これまでもChromebookにLinuxをインストールする方法はありましたが、それらはChrome OSのセキュリティをスポイルしてしまうものでした。しかし、今回の公式対応(Project Crostini)はその心配はないようです。せっかくLinuxが動くようになったので記念にVisual Studio Codeを起動させてみました。手順をメモしておきます。誰かの何かの参考になれば幸いです。

注意

  • 執筆時点ではC101PAをDevチャンネル(不安定な環境)にする必要があります。
  • Linux自体も不安定でいきなり落ちるし、VS Codeもとりあえず起動しただけ。現時点かつこのメモの手順だけでは実用には程遠いです。

C101PAをDevチャンネルに変更する

本記事執筆時点ではC101PAでLinuxを利用するには「Devチャンネル」に変更する必要があります。Devチャンネルは「新機能をいち早く公開することを優先しているので、不具合が発生することもあります。」とあるように一般の利用者が日常的に使うことを想定したものではありません。また、DevチャンネルからBataチャンネルもしくはStableチャンネルに戻すときにはPowerwash(データ全消し)が必要になることにも注意が必要です。チャンネルの切り替えについてはStable、Beta、Dev チャンネルを切り替える - Chromebookヘルプをご覧ください。

Linuxを使えるようにする

Linuxが使えるバージョンになると「設定」に「Linux(ベータ版)」が表示されます。

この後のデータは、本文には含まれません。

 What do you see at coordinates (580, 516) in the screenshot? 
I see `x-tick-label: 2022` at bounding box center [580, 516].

「オンにする」をクリック。
C101PAにLinuxをインストール その1

「install」をクリック。
C101PAにLinuxをインストール その2

「Error installing Linux... The Linux container didn't start.Please try agein.」と表示されますが無視して「キャンセル」をクリック。
C101PAにLinuxをインストール その3

ランチャーに「Terminal」が追加されているのでクリック。初回起動時は10分程度待ちました。
C101PAにLinuxをインストール その4

uname -aの結果はこんなん

とりあえずNyancat

C101PAでNyancat

そしてテトリスクローン

C101PAでbastet

VS Codeをソースからビルドして起動する

さて、本題。Running VS Code on Linux - Visual Studio Codeの手順でインストールできるのはamd64(intel 64)アーキテクチャのみ。C101PAに搭載されたOP1はARM系のCPU。arm64アーキテクチャなのでソースからビルドが必要です。ARM系のCPUを搭載したNVIDIA Jetson TX2向けにビルドしているフォーラムのやりとりを参考にビルドしていきます。

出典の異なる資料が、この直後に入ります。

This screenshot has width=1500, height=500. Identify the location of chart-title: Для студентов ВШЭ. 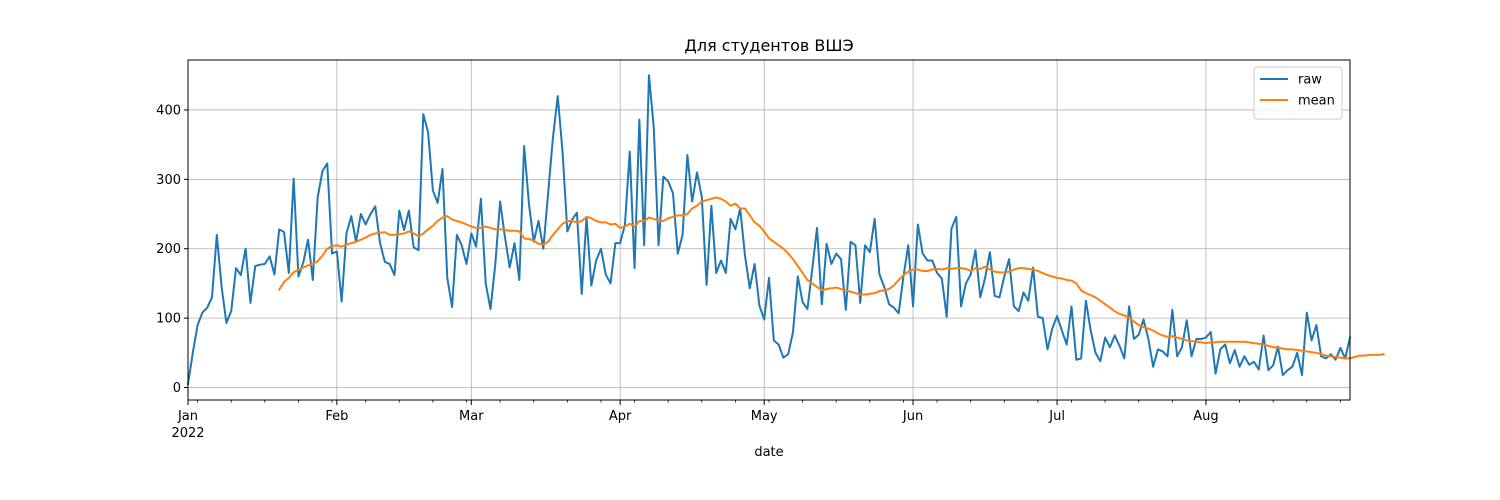
(768, 46).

なんとか起動しました。日本語入力できないし動作も不安定ですが、スクロールや入力といった基本操作にもたつきはありません。
C101PAでVS Code
C101PAでVS Code

ごちゃごちゃといじった後ではありますが結構ストレージを消費します(ホームディレクトリ以下はvscode 1.3GBを含む2.2GB使っています)。「ファイル」からLinuxのホームディレクトリに簡単にアクセスできるのは良いですね。
Linux(ベータ版)は結構ストレージを使いますね

以上、タイトル通り"とりあえず起動した"レベルですがメモを残しておきます。VS CodeやAtomが安定して動けばChrome OS上の定番テキストエディタ/Markdownエディタにもなり得るので期待が膨らみます。

ちなみに...Google I/O 2016では「Chrome OSでのAndroidアプリのサポート」が発表されました。それから2年経ちAndroidアプリはChromebookで"たしかに"動いています。電子書籍アプリの「Kindle」(Google Play)や二段階認証コード管理アプリの「Authy」(Google Play)などはボクも便利に使っています。しかし、ファイルの扱いが面倒だったり、エディタアプリを使っているときにCtrl+wで確認なしにアプリが終了したりと"中途半端"と言わざるを得ません。

Linuxが動くChromebookも徐々に増えていくようですが、Androidアプリと同じように中途半端にならないといいなぁ。